Example using Avleo u200:

./xilinx-u200-gen3x16-xdma-all_1-3209015.deb

Usage

Step 1

To customize your accelerator given a specific FSC layer metadata, start with src_template.cpp and src_tmpl.h. In the header file, the following variables in line 16-25 are relevant:

const int K = kernel dimension
const int S = stride size
#define H = dimension of the input(CONV)/output(FSC) feature maps
const int O2 = number of pixels in the output(CONV)/input(FSC) feature maps
const int Cout = number of output(CONV)/input(FSC) feature maps
const int Cin = number of input(CONV)/output(FSC) feature maps

Step 2

Pick the architectural parameters that defines the accelerator setting.
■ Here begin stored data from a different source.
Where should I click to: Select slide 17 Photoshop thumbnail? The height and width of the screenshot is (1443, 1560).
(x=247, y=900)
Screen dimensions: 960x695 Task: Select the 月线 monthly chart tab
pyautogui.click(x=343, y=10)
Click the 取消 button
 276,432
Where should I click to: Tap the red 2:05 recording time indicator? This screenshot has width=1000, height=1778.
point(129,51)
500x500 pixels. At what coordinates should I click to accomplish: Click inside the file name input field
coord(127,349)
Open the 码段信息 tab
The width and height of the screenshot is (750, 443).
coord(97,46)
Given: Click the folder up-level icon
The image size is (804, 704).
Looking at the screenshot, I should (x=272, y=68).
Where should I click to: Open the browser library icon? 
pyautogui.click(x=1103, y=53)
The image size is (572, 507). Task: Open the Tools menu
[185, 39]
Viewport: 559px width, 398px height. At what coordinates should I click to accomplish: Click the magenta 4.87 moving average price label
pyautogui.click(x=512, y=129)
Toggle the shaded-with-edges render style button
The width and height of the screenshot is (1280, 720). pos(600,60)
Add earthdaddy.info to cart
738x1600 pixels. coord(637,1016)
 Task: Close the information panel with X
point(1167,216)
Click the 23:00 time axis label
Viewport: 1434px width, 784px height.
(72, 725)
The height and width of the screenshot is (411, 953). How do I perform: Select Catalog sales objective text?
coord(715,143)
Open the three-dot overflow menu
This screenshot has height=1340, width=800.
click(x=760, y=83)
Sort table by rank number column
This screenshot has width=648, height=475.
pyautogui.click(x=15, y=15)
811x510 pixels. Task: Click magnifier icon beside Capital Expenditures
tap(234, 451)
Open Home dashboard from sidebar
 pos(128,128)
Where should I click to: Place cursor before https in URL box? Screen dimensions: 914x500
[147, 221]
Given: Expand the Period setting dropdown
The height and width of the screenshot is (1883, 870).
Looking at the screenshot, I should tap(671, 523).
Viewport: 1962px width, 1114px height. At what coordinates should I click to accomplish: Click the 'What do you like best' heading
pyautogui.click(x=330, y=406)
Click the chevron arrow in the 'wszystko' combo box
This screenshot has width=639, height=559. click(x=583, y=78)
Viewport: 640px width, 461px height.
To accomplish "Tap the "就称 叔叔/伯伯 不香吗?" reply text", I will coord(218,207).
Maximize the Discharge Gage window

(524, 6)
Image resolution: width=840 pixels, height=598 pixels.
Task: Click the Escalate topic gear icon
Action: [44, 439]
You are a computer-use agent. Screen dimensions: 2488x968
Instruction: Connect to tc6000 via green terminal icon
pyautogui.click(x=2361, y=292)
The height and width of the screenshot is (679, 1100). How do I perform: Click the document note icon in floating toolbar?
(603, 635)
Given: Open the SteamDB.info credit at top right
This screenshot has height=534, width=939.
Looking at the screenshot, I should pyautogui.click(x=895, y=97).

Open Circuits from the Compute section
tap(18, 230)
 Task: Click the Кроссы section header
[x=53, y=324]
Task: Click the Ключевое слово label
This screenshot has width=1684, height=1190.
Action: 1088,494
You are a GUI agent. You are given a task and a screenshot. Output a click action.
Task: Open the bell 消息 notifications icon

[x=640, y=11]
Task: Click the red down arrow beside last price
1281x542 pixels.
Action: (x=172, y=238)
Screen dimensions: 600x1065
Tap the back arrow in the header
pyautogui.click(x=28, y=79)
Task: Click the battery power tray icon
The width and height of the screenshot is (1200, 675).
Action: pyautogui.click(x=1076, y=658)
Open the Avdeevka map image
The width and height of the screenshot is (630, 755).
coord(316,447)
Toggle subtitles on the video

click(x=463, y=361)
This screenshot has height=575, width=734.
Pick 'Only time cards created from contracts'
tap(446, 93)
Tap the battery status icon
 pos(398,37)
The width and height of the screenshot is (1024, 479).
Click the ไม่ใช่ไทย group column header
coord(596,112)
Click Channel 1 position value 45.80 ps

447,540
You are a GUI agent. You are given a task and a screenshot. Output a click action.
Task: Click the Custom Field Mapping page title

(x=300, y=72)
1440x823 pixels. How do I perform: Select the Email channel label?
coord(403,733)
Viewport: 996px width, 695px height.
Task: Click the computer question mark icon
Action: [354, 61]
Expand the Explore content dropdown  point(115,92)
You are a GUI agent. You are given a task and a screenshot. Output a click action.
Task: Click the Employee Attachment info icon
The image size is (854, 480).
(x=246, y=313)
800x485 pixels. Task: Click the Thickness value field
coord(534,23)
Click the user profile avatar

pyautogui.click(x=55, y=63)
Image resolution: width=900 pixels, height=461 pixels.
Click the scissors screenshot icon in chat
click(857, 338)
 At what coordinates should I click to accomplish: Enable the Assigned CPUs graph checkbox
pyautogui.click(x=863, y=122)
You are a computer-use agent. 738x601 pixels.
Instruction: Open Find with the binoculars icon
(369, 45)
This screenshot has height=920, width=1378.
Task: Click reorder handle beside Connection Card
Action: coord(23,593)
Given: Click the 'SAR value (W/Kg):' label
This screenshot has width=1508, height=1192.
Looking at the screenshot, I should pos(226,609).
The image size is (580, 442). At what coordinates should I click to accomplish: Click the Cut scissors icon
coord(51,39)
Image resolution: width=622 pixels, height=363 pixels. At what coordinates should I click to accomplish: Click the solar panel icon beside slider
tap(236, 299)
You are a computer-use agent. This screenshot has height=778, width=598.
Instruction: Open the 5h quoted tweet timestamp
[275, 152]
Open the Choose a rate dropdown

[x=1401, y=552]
We provide a dse script - dse.py - for you to enter FSC metadata and device constraint, so you can check the theoretically optimal design point. Note that larger accelerator may lead to significantly longer synthesis time.

Follow the instructions in the comments and run

python dse.py

Step 3

Finish by cusomizing your host code (required for software/hardware simulation and actual deeployment) and configuration file (required for synthesis, place & route).

  1. In the header file line 39-52, populate the accelerator parameters gained at step 2:
#define P 16
#define T 16
#define n 2 
#define L 32
#define Pa 32
#define Ta 16
  1. Given the value of n (number of 1x1 CONV Cores), in line 76-77, change the weight interface to the same number. For example, if n=3:
void sstage1_3(blockvec_In_P *A, blockvec_W_T *B1, blockvec_W_T *B2, blockvec_W_T *B3, int it2,hls::stream<blockvec_Out_P> &outpipe);
void top(blockvec_In_P *A, blockvec_W_T *B1, blockvec_W_T *B2, blockvec_W_T *B3,blockvec_Out_P *C);
  1. Finish the configuration file for DDR connection, profiling settings, etc. (example: u200_x_slr.cfg)

Now the program can be synthesized, placed and routed, and used for generating bitstream (relevant commands ->.xo,.xclbin in an example MakeFile)

  1. Customize the (testbench) and/or host code

Now the program can be simulated, emulated (with waveform) and run on the device.

Notes

Example test files for FSC layer in three CNN benchmarks aree included - check the instructions in each folder to get started!